» **Task prompt**
Extract each line of the material below that contains the string "screenshot". The match is case-sensitive.

» **Exercise input**
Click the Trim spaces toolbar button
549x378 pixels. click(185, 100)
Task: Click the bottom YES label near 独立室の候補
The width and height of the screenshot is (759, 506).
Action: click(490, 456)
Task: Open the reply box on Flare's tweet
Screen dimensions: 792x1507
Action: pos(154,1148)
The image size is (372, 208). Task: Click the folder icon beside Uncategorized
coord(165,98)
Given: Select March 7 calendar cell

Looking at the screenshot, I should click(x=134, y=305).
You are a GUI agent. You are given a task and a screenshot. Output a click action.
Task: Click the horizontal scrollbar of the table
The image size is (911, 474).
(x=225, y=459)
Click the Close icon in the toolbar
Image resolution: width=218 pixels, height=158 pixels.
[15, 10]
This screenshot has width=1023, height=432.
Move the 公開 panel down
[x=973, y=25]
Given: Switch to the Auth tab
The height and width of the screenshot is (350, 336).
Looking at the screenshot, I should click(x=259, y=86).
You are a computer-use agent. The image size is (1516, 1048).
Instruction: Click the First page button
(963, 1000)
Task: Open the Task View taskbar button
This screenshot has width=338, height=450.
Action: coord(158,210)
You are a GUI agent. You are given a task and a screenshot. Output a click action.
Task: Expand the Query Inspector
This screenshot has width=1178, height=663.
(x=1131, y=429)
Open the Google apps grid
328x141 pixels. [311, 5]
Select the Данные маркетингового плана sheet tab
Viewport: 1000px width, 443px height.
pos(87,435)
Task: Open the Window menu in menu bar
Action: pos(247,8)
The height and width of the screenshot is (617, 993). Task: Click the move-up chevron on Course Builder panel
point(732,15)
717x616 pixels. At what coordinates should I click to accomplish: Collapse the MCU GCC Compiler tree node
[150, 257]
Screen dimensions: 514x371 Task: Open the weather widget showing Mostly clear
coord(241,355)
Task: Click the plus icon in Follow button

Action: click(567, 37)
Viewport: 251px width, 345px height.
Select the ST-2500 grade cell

» **Final result**
The width and height of the screenshot is (759, 506).
Looking at the screenshot, I should click(x=134, y=305).
You are a GUI agent. You are given a task and a screenshot. Output a click action.
This screenshot has width=1023, height=432.
The height and width of the screenshot is (350, 336).
Looking at the screenshot, I should click(x=259, y=86).
This screenshot has width=338, height=450.
You are a GUI agent. You are given a task and a screenshot. Output a click action.
This screenshot has width=1178, height=663.
The height and width of the screenshot is (617, 993). Task: Click the move-up chevron on Course Builder panel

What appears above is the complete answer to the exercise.